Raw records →
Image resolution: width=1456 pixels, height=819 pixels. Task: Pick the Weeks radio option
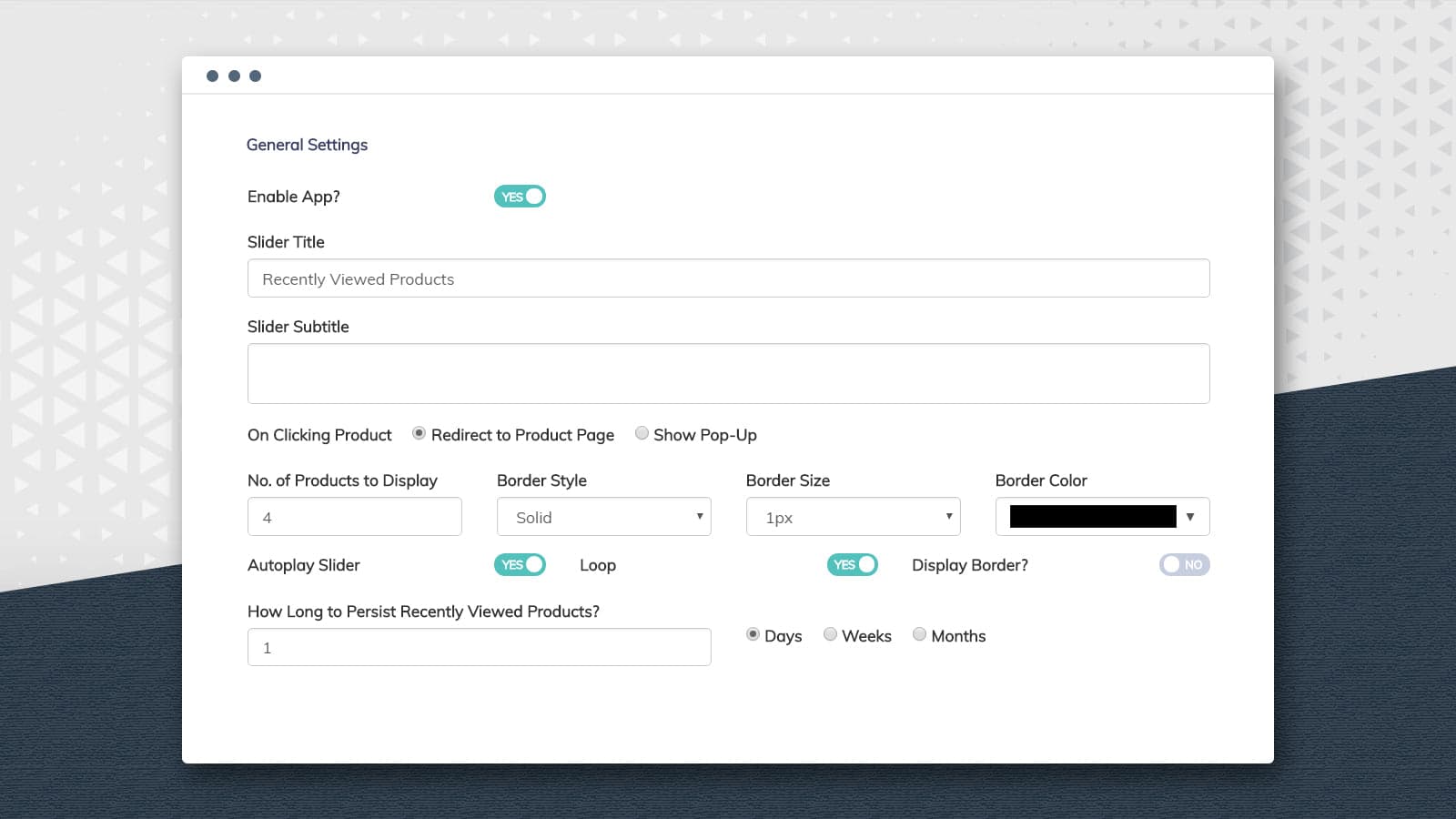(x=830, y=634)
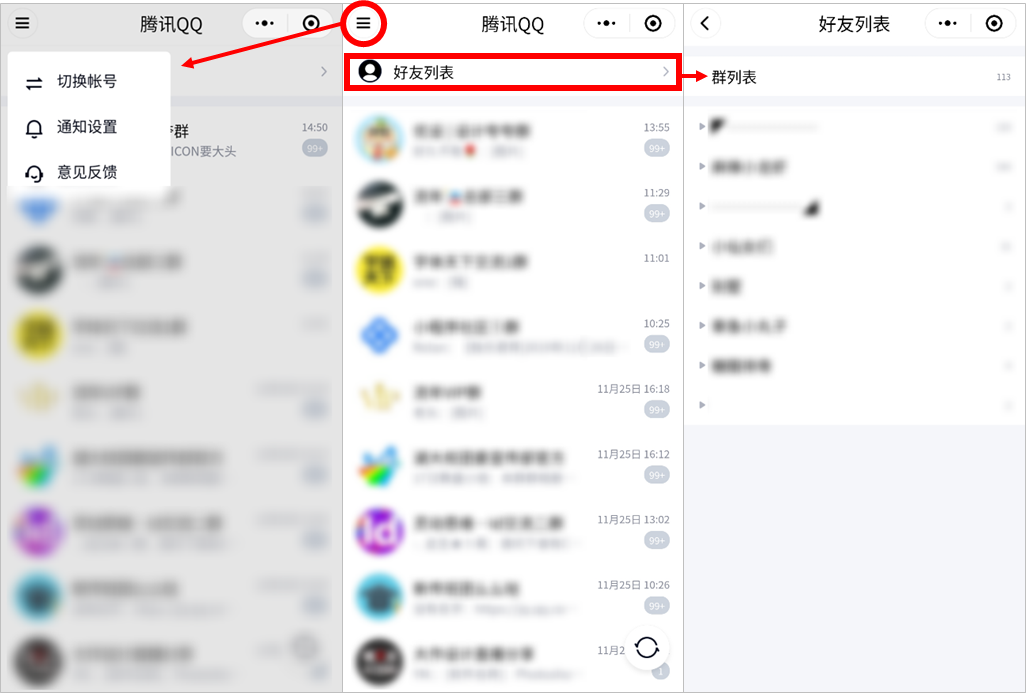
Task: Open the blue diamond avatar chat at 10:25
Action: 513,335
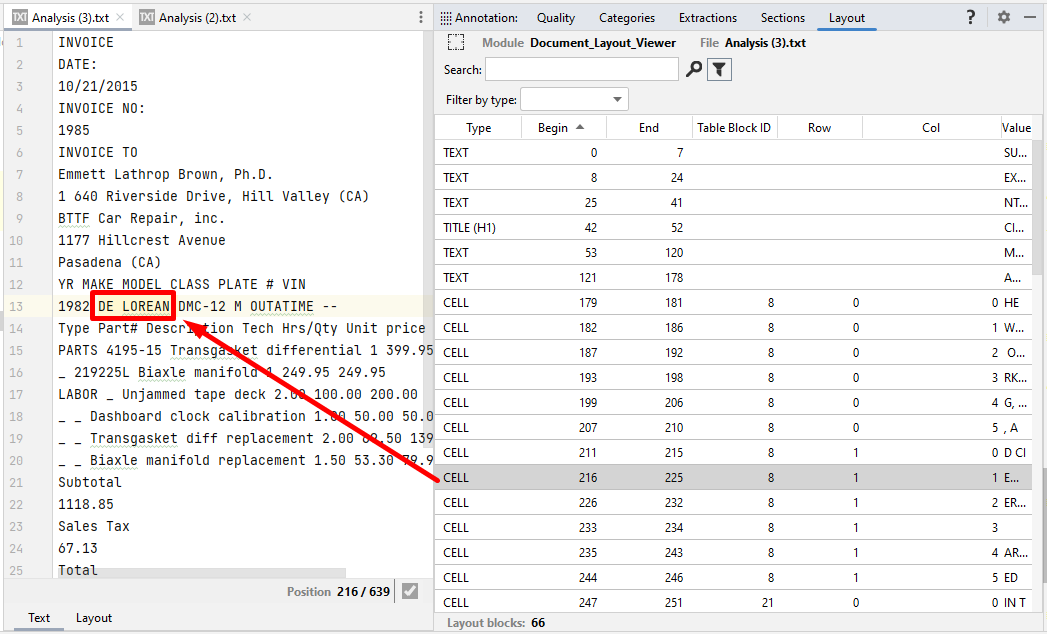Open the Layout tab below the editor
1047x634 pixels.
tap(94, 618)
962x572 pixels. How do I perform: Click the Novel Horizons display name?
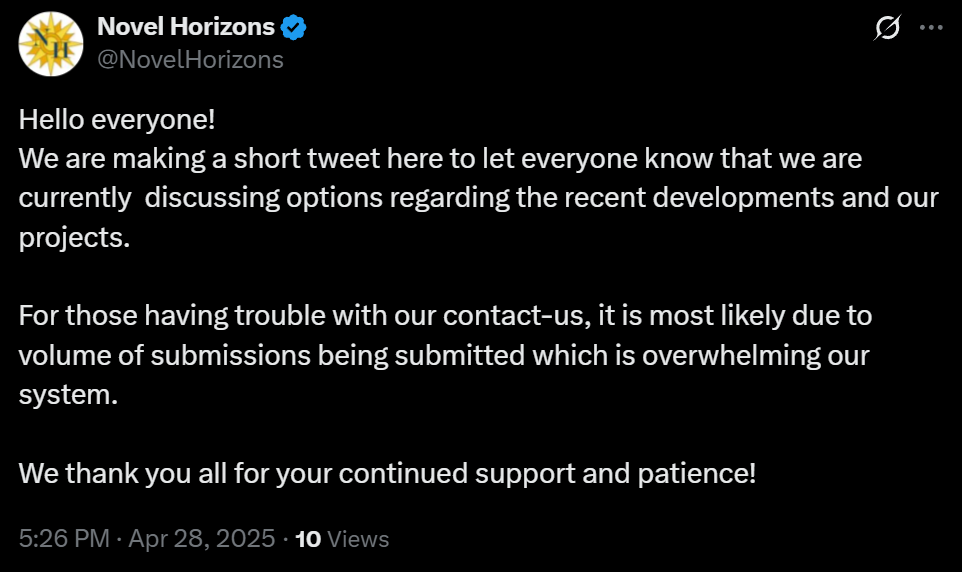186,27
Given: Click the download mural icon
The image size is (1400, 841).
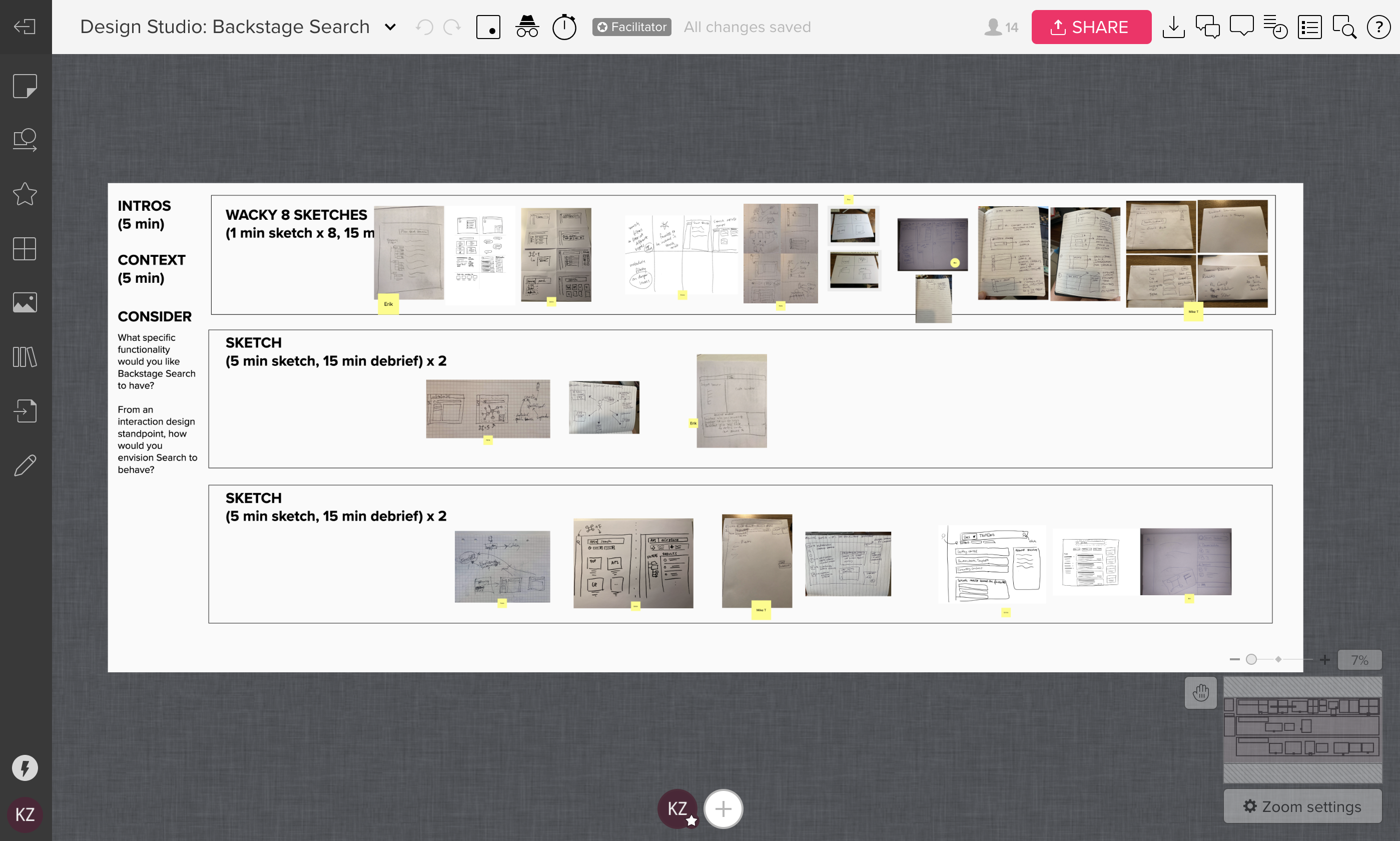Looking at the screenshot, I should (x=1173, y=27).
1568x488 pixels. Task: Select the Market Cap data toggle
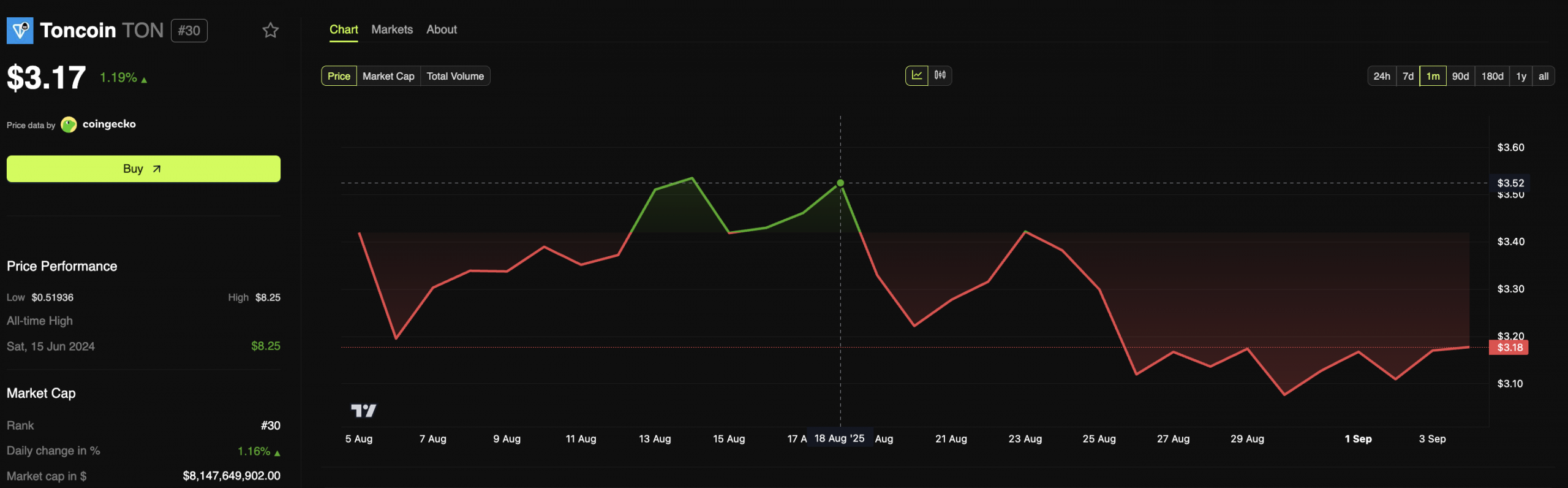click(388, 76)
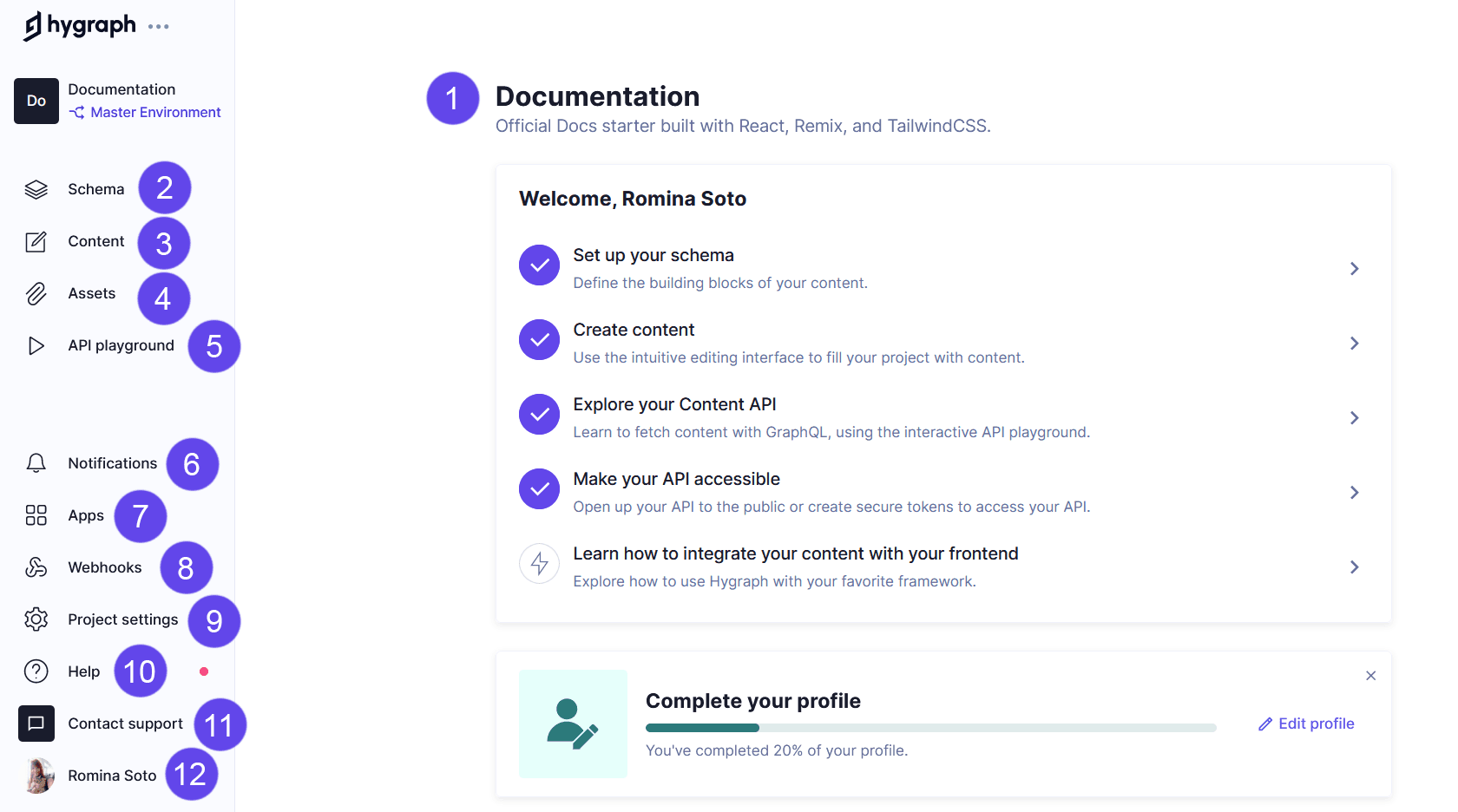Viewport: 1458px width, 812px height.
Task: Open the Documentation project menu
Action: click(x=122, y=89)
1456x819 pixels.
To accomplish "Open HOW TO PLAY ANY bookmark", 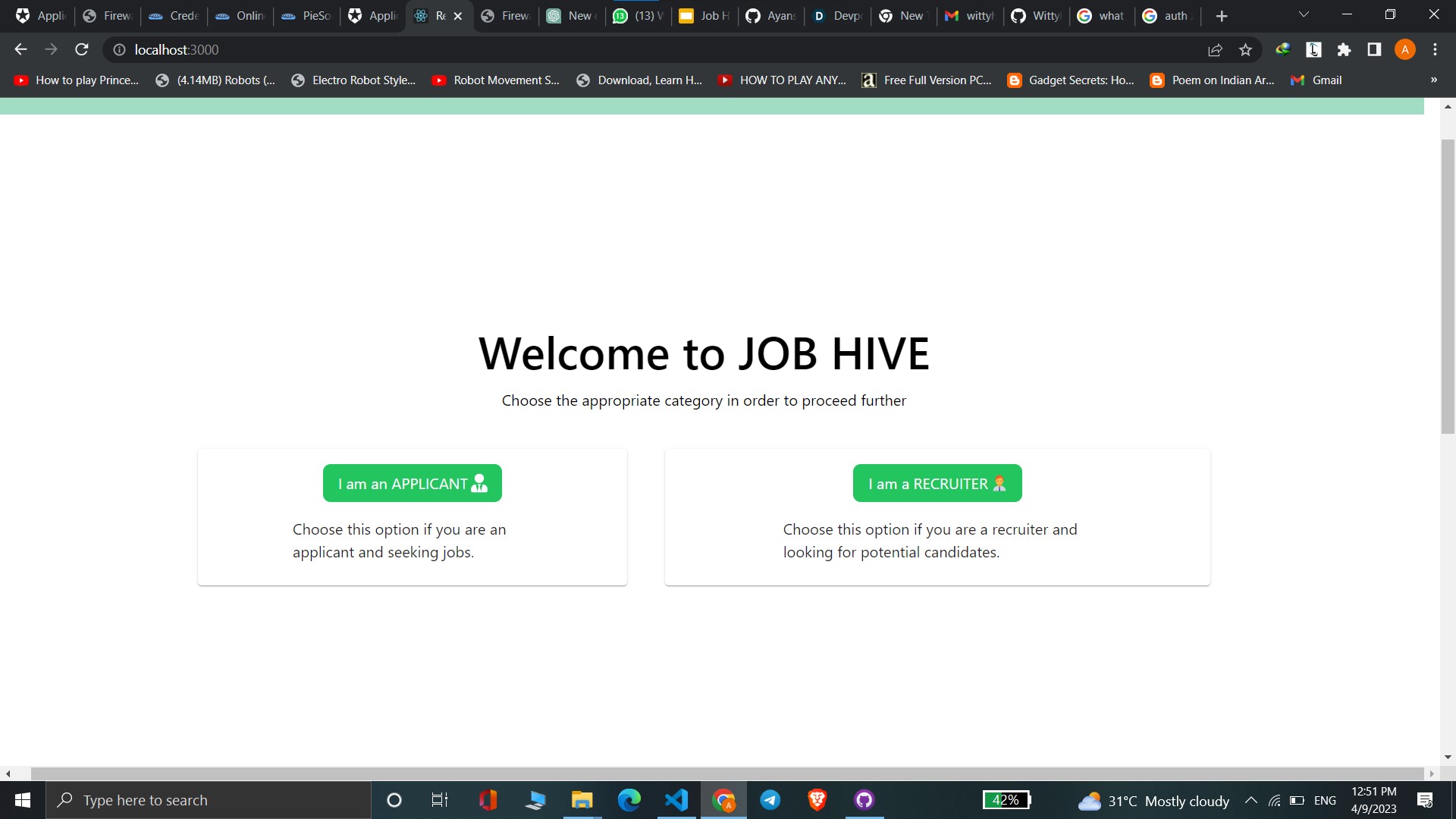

GIVEN REQUEST → Reproduce all of the items above word for word, leaving out the pictures.

ANSWER TO THE PROBLEM →
Image resolution: width=1456 pixels, height=819 pixels. Task: Pick the Weeks radio option
(x=830, y=634)
Task: Open the blue diamond avatar chat at 10:25
Action: 513,335
Open the Layout tab below the editor
1047x634 pixels.
tap(94, 618)
962x572 pixels. How do I perform: Click the Novel Horizons display name?
186,27
Given: Click the download mural icon
The image size is (1400, 841).
Looking at the screenshot, I should (x=1173, y=27).
1568x488 pixels. Task: Select the Market Cap data toggle
click(388, 76)
Viewport: 1458px width, 812px height.
Task: Open the Documentation project menu
Action: click(x=122, y=89)
1456x819 pixels.
To accomplish "Open HOW TO PLAY ANY bookmark", 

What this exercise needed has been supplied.